Pour sa part, Merlin Trottier-Picard, de la Fédération étudiante collégiale du Québec, affirme que des étudiants, qui ont cumulé parfois plus de 20,000$ de dettes, « frappent un mur » en terminant leur formation.  Il déclare que « C’est facile d’emprunter.  C’est plus difficile de rembourser ».  J’ajouterais une suite, à sa déclaration.  Quelque chose comme « C’est facile de boire ses prêts et bourses dans toutes sortes de partys, dont plusieurs organisés directement sur les campus.  C’est plus difficile de réussir ses examens. »  Ça revient à dire que si l’on décide d’entreprendre des études, il faut y mettre un peu de sérieux.  Il semble que nos deux porte-parole aient oublié ce petit détail.

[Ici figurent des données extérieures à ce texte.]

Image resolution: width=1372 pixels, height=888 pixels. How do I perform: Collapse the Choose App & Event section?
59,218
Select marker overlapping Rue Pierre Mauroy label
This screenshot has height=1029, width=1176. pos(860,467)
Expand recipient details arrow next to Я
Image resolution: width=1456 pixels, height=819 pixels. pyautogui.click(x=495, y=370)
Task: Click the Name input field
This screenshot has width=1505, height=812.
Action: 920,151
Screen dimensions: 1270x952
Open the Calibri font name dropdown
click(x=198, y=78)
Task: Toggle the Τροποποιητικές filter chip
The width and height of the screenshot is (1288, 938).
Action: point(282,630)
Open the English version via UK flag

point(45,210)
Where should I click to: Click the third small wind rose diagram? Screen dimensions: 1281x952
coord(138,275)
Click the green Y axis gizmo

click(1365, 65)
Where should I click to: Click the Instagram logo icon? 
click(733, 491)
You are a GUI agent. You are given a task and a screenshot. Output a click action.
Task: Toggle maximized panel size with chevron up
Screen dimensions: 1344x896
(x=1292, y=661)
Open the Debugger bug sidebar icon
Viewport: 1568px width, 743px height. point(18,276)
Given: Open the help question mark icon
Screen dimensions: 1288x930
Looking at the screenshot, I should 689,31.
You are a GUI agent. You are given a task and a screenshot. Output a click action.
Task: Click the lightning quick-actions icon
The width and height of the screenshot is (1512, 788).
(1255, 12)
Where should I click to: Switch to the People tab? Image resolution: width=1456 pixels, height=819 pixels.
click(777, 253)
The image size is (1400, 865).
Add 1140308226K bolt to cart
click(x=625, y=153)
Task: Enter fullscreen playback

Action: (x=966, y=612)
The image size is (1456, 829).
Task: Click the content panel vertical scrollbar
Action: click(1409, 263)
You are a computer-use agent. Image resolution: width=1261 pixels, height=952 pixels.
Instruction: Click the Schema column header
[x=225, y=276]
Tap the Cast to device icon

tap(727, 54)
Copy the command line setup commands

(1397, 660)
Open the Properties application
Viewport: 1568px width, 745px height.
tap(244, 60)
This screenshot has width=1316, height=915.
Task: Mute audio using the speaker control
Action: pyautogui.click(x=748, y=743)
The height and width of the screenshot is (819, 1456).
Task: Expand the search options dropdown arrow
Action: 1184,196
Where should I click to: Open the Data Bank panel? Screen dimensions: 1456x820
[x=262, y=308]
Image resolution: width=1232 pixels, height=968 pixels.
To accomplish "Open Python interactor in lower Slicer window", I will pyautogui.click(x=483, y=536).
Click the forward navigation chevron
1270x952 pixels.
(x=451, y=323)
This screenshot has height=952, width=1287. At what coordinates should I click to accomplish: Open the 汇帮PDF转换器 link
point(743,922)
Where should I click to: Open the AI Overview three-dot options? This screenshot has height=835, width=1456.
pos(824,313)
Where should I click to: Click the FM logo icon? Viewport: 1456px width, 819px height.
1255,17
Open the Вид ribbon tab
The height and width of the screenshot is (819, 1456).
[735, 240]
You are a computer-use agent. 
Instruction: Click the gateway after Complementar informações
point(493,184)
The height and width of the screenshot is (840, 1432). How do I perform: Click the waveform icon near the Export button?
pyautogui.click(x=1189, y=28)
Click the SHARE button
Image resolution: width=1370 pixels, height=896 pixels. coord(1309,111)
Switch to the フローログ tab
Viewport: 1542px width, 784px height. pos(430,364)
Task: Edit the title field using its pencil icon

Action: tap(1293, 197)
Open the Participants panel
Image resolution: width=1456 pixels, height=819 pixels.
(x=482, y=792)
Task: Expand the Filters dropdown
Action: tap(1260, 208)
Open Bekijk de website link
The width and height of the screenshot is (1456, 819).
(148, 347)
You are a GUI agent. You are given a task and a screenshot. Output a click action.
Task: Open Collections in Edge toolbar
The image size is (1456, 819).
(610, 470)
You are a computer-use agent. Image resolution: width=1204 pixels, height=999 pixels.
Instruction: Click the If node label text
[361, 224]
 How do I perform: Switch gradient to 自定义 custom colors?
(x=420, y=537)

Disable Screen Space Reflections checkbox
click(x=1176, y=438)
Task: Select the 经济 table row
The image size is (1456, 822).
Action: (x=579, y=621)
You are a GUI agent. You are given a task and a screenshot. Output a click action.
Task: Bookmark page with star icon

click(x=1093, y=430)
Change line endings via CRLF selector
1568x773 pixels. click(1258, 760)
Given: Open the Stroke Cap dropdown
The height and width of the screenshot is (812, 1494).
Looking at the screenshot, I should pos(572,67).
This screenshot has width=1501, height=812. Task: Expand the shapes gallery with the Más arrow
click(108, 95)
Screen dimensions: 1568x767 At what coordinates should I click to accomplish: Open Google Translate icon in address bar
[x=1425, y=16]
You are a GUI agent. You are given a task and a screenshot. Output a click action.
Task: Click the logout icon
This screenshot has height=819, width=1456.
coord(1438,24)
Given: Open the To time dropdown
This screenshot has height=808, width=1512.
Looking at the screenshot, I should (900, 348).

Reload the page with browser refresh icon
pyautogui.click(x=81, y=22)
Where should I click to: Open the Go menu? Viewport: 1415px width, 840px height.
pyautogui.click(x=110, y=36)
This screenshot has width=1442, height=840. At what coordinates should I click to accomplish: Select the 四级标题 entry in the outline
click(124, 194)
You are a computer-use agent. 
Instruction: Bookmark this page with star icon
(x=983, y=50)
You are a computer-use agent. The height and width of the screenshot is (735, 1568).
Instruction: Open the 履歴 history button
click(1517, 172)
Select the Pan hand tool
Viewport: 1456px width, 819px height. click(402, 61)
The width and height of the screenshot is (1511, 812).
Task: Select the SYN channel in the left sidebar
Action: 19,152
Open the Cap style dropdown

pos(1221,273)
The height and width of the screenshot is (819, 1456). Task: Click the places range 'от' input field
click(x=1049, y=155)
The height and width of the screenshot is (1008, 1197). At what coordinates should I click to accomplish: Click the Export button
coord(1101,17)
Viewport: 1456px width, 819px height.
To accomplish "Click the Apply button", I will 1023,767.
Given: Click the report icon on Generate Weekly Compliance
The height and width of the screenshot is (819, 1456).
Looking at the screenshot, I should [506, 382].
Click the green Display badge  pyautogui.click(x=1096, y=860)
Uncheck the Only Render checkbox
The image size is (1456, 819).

Personnellement, je me demande quelle est la dette étudiante de ces deux individus, juste pour le fun.  Un tableau, qui accompagne l’article, mentionne que le prêt moyen attribué en 2006-2007 est de 3254$, et que la somme de 21,376$ représente la dette d’études moyenne d’un finissant au doctorat.  Il me semble qu’un finissant au doctorat, ça ne se retrouve pas à travailler au salaire minimum.  La dette moyenne d’un finissant au baccalauréat se chiffre à 11,467$, alors que 25,390 étudiants ont obtenu une aide financière, alors qu’ils vivaient toujours chez leurs parents.  Alors si je prends les paroles de Merlin Trottier-Picard, ses amis, qui ont accumulé parfois plus de 20,000$ de dettes ont dû user leurs fonds de culottes pas mal longtemps dans les CEGEPs.  À moins qu’il parle de ses amis universitaires.

À mon point de vue, ceux qui ont des dettes étudiantes mirobolantes, et qui n’ont pas les moyens de les honorer, malgré les plans de remboursement avantageux, parce que beaucoup moins sévères de n’importe quelle hypothèque, sont certainement ceux qui ont étudié dans des programmes de « sciences molles », qui sont impressionnantes sur un CV, mais qui ne valent rien de plus que la feuille de papier sur lequel leur diplôme est imprimé, quand vient le temps de faire la besogne pour laquelle ils finiront par être embauchés.  Ce serait probablement aussi le cas des « gosses de riches », qui passent le plus clair de leur temps au CEGEP ou à l’université, parce que leurs parents sont écoeurés de les voir flâner à la maison, et leur dit des trucs du genre « si tu veux pas travailler, au moins, fais quelque chose de ta vie, et vas étudier ».  Ces « flancs mous » sont d’ailleurs d’excellents clients des concentrations de sciences molles, subventionnées par le gouvernement, pour flâner dans les institutions d’enseignement supérieur, et certains d’entre-eux pourraient même sûrement devenir porte-parole de fédérations étudiantes, tellement ça fait longtemps qu’ils passent d’un cours, ou d’une concentration, à un autre.

L’une des solutions à ce problème d’endettement, que tout le monde finit par payer, en bout de ligne, avec ses impôts, serait de ne fournir l’aide financière que dans les secteurs à grande demande, comme la médecine, par exemple.  Toutes les sciences molles, qui ne garantissent que peu – ou pas – d’emplois, ne devraient permettre ni bourse, ni prêt, et ce afin que les fonds disponibles encouragent la formation d’étudiants vraiment désireux de participer au développement et à l’avancement de la société.  Une autre passerait par le refus pur et simple de prêter de l’argent à un étudiant qui change de cours, et ce à partir de la troisième fois.  Il existe des processus d’évaluation très efficaces, qui permettent à un étudiant de se diriger vers la bonne formation dès le départ; aussi, on pardonnerait un « recommencement », mais les autres seraient aux frais de l’étudiant.  Je crois que ces deux mesures garantiraient une baisse du nombre de prêts non-remboursés, à long terme, parce que les étudiants seraient attendus sur le marché du travail, et ce dès leur graduation.  Ils pourraient ainsi rembourser promptement leur dette d’étude.

Mais je vais sûrement me faire dire que de telles mesures vont « à l’encontre du libre choix des étudiants d’étudier dans ce qu’ils veulent ».  Mon but n’est pas d’empêcher les étudiants d’étudier dans ce qu’ils veulent.  Il est de faire en sorte que le gouvernement finance les futurs diplômés dont la société a vraiment besoin.